# Introduction
The goal of this project is to classify whether an insurance claim will be made based on various features of the insured individual. We will explore and implement three machine learning models: Logistic Regression, Random Forest, and Support Vector Machine (SVM). The dataset used for this project contains information such as age, BMI, steps, number of children, sex, smoking status, and region.

## Data Preprocessing
We start by loading and preprocessing the dataset. This involves converting categorical variables to dummy variables, handling missing values, and splitting the data into training and test sets.

In [None]:
import pandas as pd
import numpy as np
import statsmodels.api as sm
from sklearn.model_selection import train_test_split
from sklearn.metrics import accuracy_score, confusion_matrix

# Load the dataset
df = pd.read_csv('claims_data.csv')

# Convert target variable to binary (1 if there was a claim, 0 otherwise)
df['insurance_claim'] = df['insurance_claim'].apply(lambda x: 1 if x == 'yes' else 0)

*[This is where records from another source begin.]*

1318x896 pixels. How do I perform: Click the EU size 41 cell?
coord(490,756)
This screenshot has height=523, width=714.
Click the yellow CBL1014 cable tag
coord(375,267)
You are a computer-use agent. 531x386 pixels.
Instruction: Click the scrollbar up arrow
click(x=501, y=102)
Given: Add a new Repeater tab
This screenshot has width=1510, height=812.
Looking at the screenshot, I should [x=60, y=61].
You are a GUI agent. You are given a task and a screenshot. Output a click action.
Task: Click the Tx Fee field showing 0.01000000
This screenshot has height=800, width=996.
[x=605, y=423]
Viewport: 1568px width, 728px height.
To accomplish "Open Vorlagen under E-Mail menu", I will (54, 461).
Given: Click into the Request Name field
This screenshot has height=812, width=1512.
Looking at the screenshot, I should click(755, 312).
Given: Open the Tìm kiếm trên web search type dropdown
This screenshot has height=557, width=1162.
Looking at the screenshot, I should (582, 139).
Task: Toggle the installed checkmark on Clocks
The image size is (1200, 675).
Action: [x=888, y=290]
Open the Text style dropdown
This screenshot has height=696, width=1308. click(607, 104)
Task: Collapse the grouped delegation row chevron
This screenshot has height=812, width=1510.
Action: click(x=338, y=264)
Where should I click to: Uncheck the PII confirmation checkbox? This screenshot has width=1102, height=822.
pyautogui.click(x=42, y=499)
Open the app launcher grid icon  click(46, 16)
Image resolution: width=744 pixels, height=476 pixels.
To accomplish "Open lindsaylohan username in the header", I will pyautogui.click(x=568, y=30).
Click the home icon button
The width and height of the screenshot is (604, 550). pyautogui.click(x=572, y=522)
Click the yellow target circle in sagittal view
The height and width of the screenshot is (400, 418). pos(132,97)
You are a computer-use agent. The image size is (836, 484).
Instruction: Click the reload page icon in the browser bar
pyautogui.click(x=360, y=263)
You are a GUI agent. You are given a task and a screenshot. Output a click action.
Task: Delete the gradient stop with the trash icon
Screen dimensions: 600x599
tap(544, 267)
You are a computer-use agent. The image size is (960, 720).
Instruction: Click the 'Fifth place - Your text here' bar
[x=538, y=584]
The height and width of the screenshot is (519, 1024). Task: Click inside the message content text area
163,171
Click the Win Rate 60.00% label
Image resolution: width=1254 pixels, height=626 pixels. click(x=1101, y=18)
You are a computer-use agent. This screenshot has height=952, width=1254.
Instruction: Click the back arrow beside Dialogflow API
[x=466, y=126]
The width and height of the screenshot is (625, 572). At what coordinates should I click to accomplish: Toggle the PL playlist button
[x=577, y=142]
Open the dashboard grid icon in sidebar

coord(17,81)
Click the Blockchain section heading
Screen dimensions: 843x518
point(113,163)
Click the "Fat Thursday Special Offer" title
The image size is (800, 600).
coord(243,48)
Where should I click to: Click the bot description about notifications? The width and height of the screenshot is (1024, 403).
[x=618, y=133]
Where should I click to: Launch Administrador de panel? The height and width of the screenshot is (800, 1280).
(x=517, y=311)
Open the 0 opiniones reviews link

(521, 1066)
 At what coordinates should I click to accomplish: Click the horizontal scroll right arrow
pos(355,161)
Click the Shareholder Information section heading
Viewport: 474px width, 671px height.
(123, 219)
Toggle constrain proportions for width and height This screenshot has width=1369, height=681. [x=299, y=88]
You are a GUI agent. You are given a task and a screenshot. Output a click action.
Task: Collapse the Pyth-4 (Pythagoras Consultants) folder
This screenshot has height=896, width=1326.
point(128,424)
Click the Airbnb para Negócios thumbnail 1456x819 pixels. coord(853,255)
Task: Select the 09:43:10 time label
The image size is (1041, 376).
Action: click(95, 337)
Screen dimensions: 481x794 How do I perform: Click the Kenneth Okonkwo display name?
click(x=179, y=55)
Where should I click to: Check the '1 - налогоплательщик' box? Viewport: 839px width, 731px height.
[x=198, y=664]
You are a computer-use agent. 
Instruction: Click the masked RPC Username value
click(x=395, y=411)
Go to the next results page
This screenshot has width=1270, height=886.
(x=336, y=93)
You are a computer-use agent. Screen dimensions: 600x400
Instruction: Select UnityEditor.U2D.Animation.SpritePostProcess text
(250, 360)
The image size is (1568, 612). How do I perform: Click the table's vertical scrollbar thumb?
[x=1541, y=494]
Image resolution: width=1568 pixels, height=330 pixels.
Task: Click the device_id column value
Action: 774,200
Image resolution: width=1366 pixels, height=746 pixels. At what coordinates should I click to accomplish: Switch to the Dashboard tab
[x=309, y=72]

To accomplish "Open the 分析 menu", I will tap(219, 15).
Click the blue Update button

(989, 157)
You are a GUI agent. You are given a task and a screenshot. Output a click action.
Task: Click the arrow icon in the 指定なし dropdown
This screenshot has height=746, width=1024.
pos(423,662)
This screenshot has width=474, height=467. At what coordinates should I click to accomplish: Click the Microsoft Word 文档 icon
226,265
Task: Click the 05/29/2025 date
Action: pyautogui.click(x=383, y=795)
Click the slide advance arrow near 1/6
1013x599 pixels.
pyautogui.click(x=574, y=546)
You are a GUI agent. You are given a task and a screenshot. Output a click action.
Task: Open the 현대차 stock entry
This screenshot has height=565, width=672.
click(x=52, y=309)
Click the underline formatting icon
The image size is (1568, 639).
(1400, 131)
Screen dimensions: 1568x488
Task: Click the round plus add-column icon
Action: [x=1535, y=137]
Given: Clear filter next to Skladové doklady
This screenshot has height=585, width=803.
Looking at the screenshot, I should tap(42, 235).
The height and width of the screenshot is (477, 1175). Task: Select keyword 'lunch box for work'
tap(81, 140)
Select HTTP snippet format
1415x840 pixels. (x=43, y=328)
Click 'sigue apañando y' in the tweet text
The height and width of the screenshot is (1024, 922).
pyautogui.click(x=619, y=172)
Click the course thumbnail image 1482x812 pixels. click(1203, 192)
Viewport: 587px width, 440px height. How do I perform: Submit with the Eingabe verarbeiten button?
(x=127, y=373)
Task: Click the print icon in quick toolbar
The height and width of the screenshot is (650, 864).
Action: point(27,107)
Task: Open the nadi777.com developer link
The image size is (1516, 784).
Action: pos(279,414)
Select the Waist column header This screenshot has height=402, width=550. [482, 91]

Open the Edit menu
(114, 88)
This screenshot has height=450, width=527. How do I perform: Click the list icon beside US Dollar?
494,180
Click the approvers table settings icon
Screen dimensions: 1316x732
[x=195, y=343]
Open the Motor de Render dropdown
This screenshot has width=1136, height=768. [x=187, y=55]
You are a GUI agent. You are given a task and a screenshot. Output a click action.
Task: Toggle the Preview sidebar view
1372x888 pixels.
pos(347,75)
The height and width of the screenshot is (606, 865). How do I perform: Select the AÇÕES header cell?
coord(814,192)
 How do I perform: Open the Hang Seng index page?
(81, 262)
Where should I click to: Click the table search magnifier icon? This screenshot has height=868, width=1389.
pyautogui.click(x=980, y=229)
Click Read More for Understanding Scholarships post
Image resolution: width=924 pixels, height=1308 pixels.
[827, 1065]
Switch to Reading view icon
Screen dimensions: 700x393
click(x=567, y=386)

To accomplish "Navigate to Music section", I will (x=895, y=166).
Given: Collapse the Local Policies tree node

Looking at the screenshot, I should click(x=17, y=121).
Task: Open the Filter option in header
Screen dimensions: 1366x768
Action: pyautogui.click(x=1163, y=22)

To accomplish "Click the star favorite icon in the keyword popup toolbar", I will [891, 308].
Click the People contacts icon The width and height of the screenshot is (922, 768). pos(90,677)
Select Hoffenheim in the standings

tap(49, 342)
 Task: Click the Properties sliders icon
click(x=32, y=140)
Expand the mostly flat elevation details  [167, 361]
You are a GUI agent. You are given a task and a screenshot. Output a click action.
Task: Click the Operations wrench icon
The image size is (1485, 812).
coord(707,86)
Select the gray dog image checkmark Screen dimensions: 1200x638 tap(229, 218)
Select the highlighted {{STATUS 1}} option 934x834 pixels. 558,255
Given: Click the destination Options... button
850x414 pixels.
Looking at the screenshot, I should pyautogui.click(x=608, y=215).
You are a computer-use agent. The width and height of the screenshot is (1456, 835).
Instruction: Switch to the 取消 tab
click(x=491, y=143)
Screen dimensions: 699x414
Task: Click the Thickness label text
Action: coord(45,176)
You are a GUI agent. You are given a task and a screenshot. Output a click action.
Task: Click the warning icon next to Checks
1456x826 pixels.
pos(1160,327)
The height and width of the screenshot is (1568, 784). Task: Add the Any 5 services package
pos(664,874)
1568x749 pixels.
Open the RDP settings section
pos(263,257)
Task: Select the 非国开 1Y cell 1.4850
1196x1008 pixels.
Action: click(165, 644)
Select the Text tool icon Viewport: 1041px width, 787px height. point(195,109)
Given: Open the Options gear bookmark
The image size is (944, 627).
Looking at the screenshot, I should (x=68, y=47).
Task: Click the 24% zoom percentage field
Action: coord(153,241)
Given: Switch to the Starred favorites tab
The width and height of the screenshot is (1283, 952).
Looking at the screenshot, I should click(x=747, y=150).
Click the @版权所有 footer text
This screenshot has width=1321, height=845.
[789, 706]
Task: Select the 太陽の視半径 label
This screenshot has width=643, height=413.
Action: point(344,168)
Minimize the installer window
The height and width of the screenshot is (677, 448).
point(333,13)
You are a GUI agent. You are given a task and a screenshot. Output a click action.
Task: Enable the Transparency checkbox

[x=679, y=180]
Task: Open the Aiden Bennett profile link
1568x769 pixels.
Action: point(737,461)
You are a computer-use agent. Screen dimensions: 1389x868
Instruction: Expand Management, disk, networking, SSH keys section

# Create dummy variables for categorical features and drop the first in each instance
df_dummies = pd.get_dummies(df.drop(columns=['claim_amount']), drop_first=True)

# Define features and target variable
X = df_dummies.drop(columns=['insurance_claim'])
y = df_dummies['insurance_claim']

# Convert boolean columns to integers
bool_columns = X.select_dtypes(include=['bool']).columns
X[bool_columns] = X[bool_columns].astype(int)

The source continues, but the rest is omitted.